17 Replies to “{pf: poetry peeps share tankas}”

  1. You Poetry Sisters are creating such an intricate tapestry of related poems — I feel as if I’m wandering in a wonderland of words. I kind of just long to get lost in it (your intricate web) for days and I want to shyly thank you all for letting us wander around the edges of your connections.

    Btw, loving Partly Cloudy.

  2. Tanita, this is a sumptious and impressive blog post with nods to your Poetry Sisters, the seasons, September, and those who chose to write with the #PoetryPals hashtag. I love your Lady Libra poem and with your permission, I would like to add it to my fall gallery collection. September closes its month with pizazz. If you have a poem, image poem, inspirational thought for my Nurturing Our Summer Souls Gallery (into unveiled today: https://beyondliteracylink.blogspot.com/2021/09/introduction-to-nurturing-our-summer.html) please send it to me for my Poetry Friday blog post.
    Love these lines: “cloaked in
    wisdom’s borrowed dress”,

  3. There is so much truth in your last harvest poem. “harvest is waged till it yields” is extraordinary. I never thought about the ending that is fall as so rude and rough, but it is. I just cut a squash in half, leaving it’s brown gnarled stem behind.

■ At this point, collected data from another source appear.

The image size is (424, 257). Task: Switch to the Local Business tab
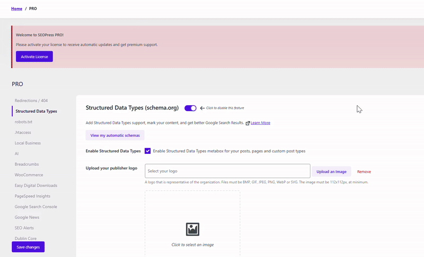tap(28, 143)
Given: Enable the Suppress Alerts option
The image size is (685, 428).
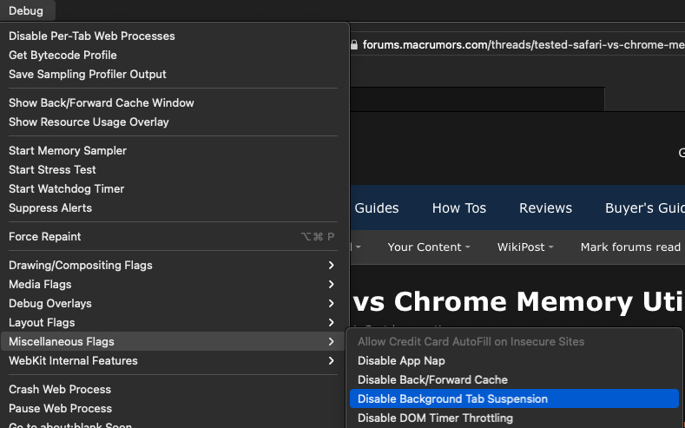Looking at the screenshot, I should [50, 207].
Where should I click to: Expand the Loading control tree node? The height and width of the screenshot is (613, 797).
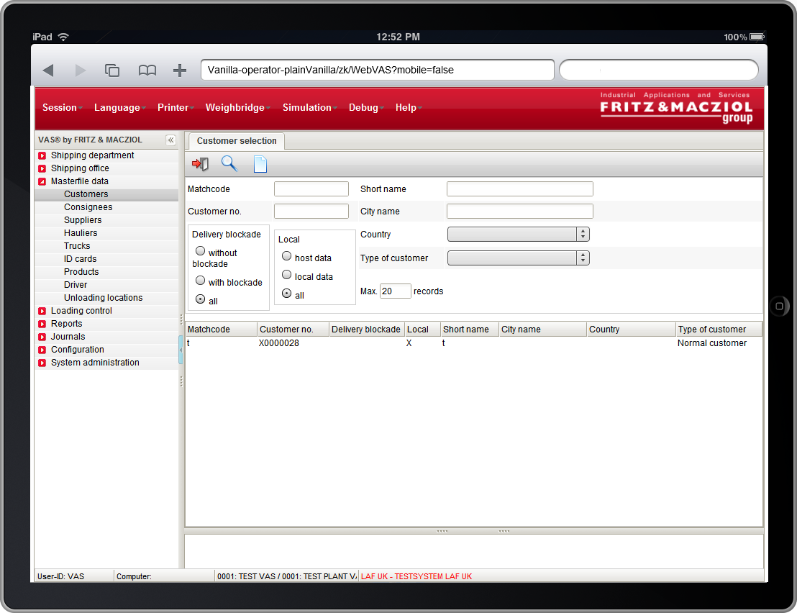[x=42, y=311]
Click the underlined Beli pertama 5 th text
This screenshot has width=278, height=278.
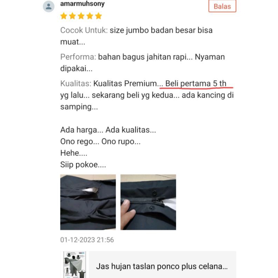[196, 83]
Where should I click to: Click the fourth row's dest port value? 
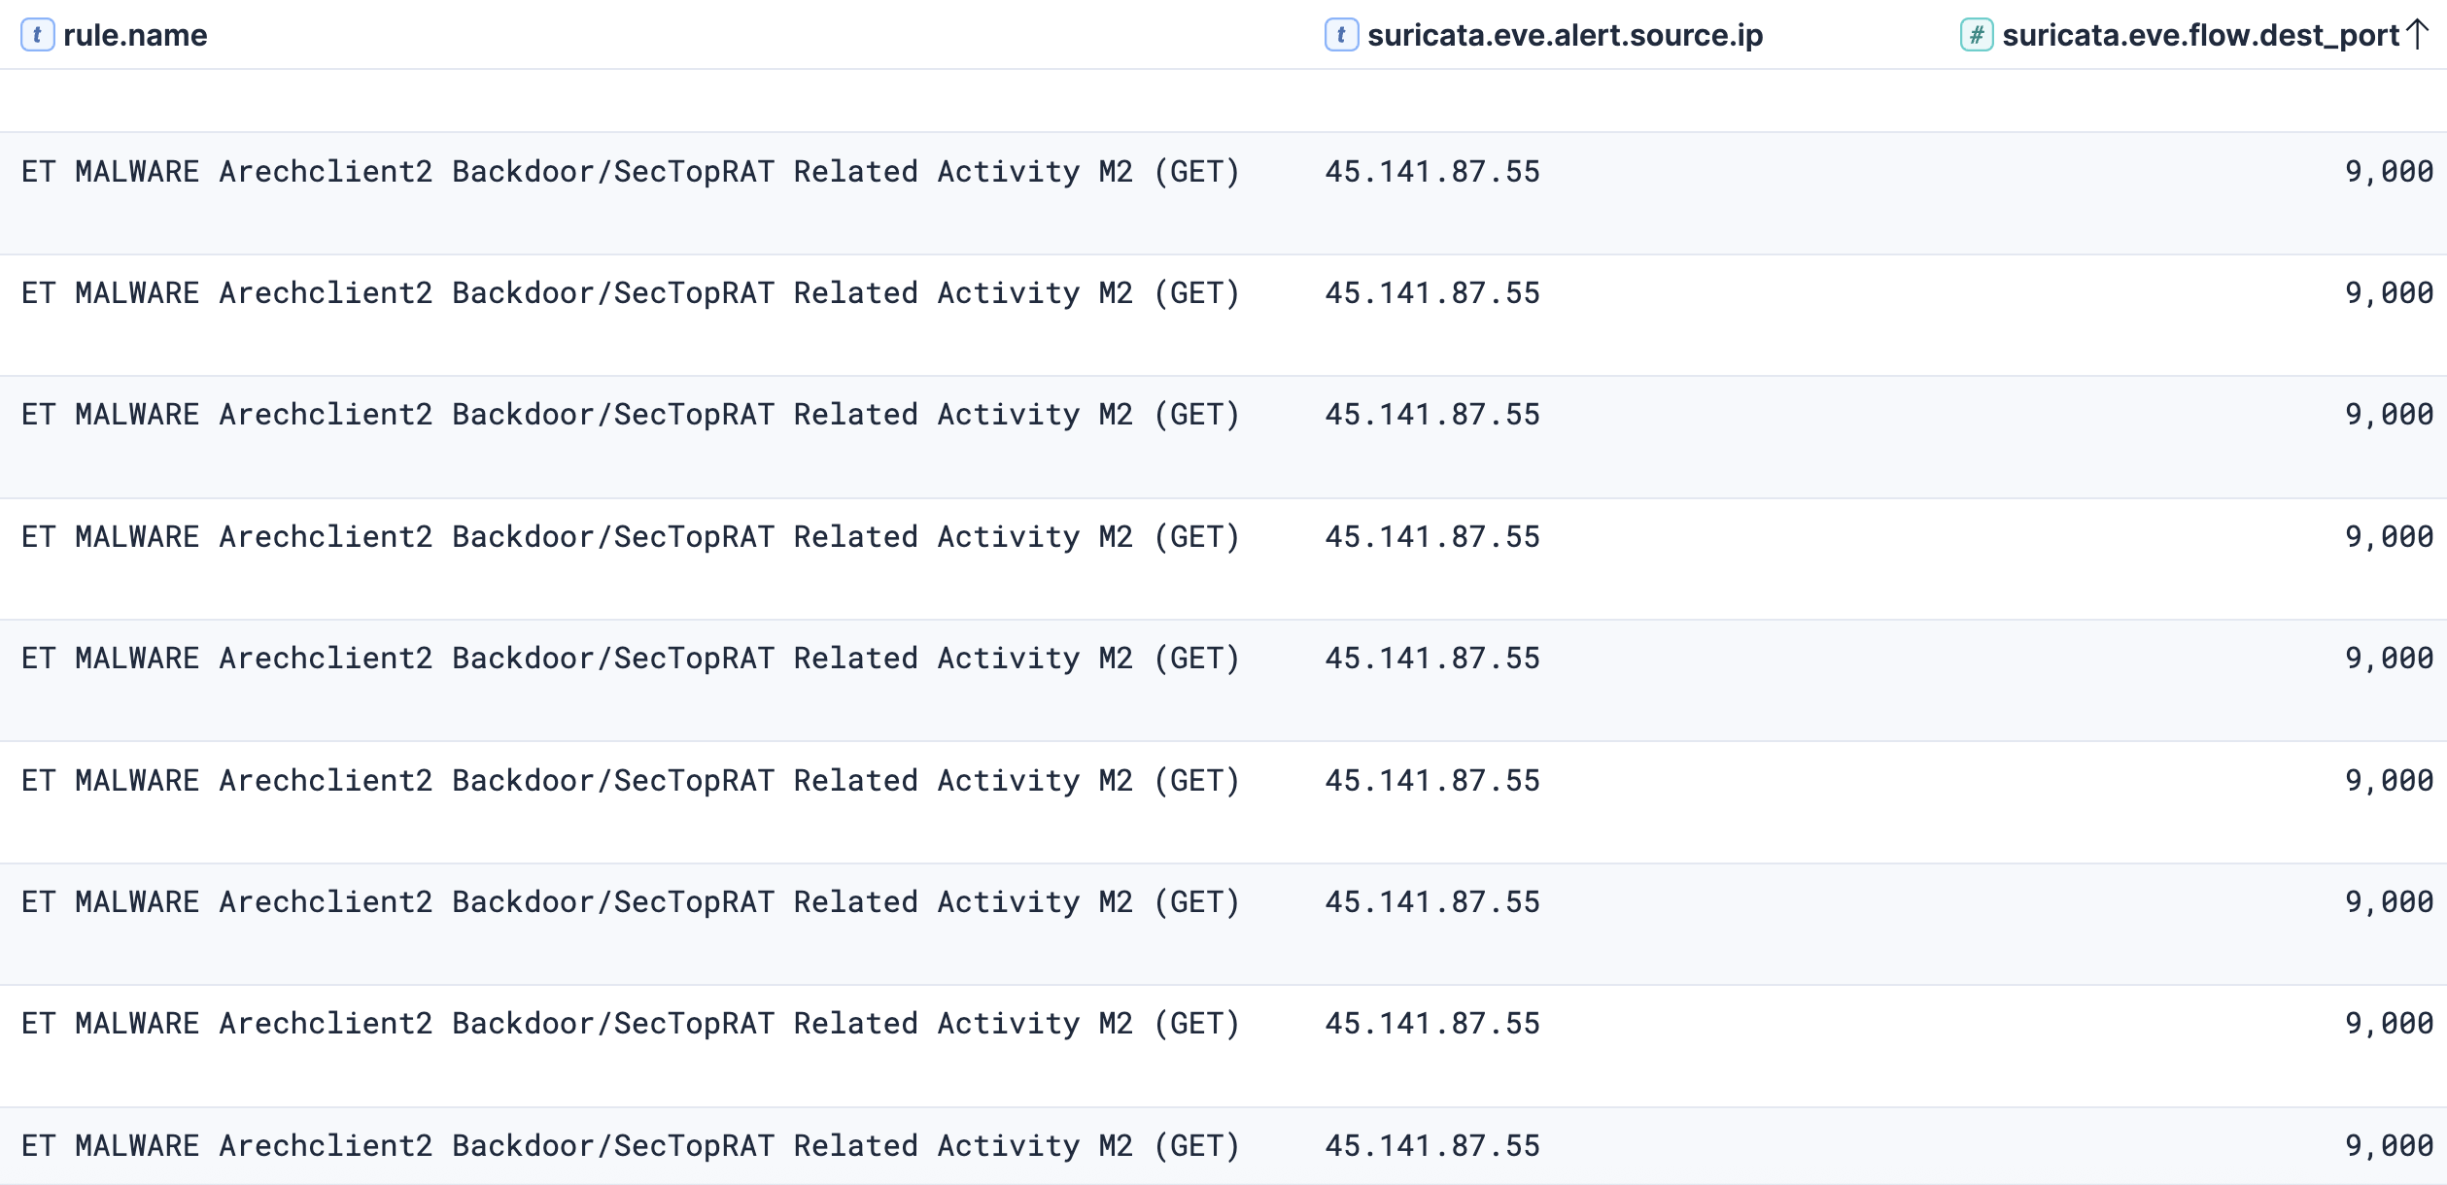2389,537
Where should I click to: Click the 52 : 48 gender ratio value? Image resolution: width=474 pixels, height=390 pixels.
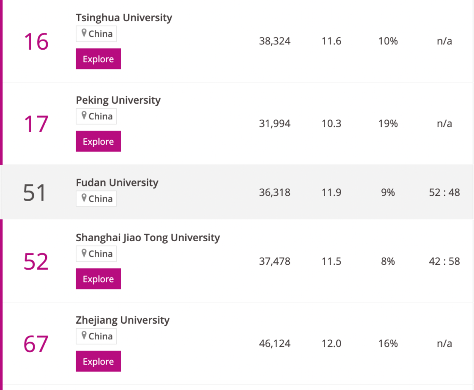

  4. “Lady Libra” ah you’re moving so swiftly, but won’t you catch your breath a moment and slow down… “years rest gold as light” this line I keep repeating, and would like to curl up inside this warm light. I liked your visit with Emily Dickinson’s “Because I could not stop for death” And yes “(There’s more to life than pumpkin spice” “Though pumpkin’s nice” Thanks for the journeys here and before Tanita…

  5. Two mouthfuls of delicious here, Tanita, gold-as-light flavored and daylight-bleeds flavored. How did you drench each in its atmosphere in so few words?

  6. “years rest gold as light” oh, my heart! I absolutely love these poems. It is putting me in a fall mood, and I have been resisting that all week. 😉 I think I’m ready for some crumble, twist, snap and crisp.

  7. Wow–the imagery in Lady Libra–you’ve woven everything together so seamlessly, and it all feels vivid and fresh! And bittersweet might take me a bit of time to recover from. So dramatic and yet not over the top. Btw, I’m really liking Partly Cloudy!

  8. Go Lady Libra!

    And I didn’t remember the violence of harvest in Sara’s poem, but now I can’t unsee it.

    Gorgeous pair of tankas and, as always, your commentary is just as much fun!

  9. To clothe Lady Libra in our lines—what a clever twist. And thank you for the poem in conversation with mine….it WAS a bit violent, wasn’t it? You made me laugh with your “even vegetarians slaughtering the peace” and then you made me sigh with “harvest is waged ’til it yields.” Happy harvesting of these days, poet sister.